Inspired by Lama Yeshe’s vision of “Universal Education,” Tara Redwood School has been developing this vision for more than 25 years by working with children to develop a logical basis for compassion. This begins with an empowered sense of self and critical thinking skills infused with an understanding of the inextricable interconnection of our outer and inner worlds. This unique and profound approach to “understanding one’s own physics, one’s own psychology” gives children the causes and conditions to explore what can bring about positive change in the world in their daily lives, as well as on a more grand and global scale. As children come to understand that our inner world is connected to and can influence our outer world, they come to see the power of their thoughts and feelings.
A classic example of the Tara children’s wisdom came from a mother who’s “road rage” lifted when her three year old introduced a little perspective. Driving home from school she complained, “Ugh! This traffic is terrible!” The child replied from the car seat in back, “Mommy, we ARE the traffic!”
An example of how another Tara student used the drive to school as a study in social psychology and communication was when he noticed the opposite of road rage. His mother was allowing cars to merge and smiles were exchanged, when he coined the term, “car connection.” In this way, TRS children bring their understanding to their everyday lives, transforming ordinary and seemingly mundane experiences like these, laying the foundation for larger visions of benefiting the world.

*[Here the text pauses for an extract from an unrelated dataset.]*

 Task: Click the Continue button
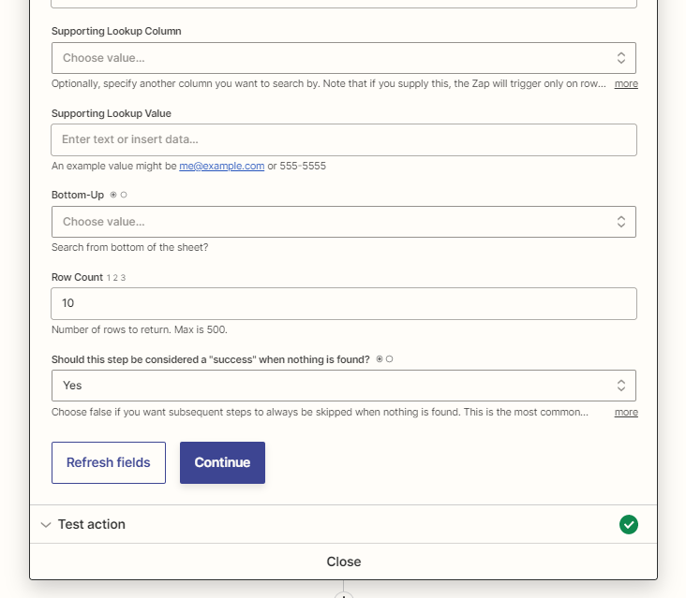click(222, 462)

As the first educational program piloted to develop Universal Education, TRS embodies a wealth of curriculum and training resources from Creating Compassionate Cultures.
The Online Institute for Creating Compassionate Cultures began its inaugural training program this year with an inspiring online community. Some participants are working with foster and orphaned children, creating new possibilities for connecting children around the world who share the wish to be a positive influence in the lives of others. Delighted by the possibility of connecting with the other children in faraway places, one of TRS’s elementary students squealed with delight, “Really? Yes! We should send them some good wishes from our class.” Helpful actions begin with good wishes. All the Tara classes plan and actively engage in several local and global social service projects throughout the year.
Pam Cayton, founder of Tara Redwood School, a pre-school and elementary program near Santa Cruz, California, that “strives to develop the whole child: mental, physical and spiritual,” and Creating Compassionate Cultures (CCC), an organization dedicated to providing tools and training to help educators offer children a deeper, holistic education, shared this news with Mandala:
On Saturday March 22, Tara Redwood School held their annual fundraising auction. Each classroom creates a group art piece to raise money for the scholarship program and the school development fund.
This clock was created by the children in the kindergarten and first grade class. The teacher asked them what message they thought would be helpful for people to live a happy life. This was generated from their discussions and voted on as the message they all wanted to send. Each child drew their self-portrait and their artwork was placed under clear glass jewels, set into a circle around the clock face. This represented the potential we all have to bring those jewel-like qualities into every moment, affecting ourselves, our friends, family and communities, thus making this world a happier, more peaceful planet and home for all! The classroom projects are always the most popular items for parents to bid on and this is a wonderful example of one of them.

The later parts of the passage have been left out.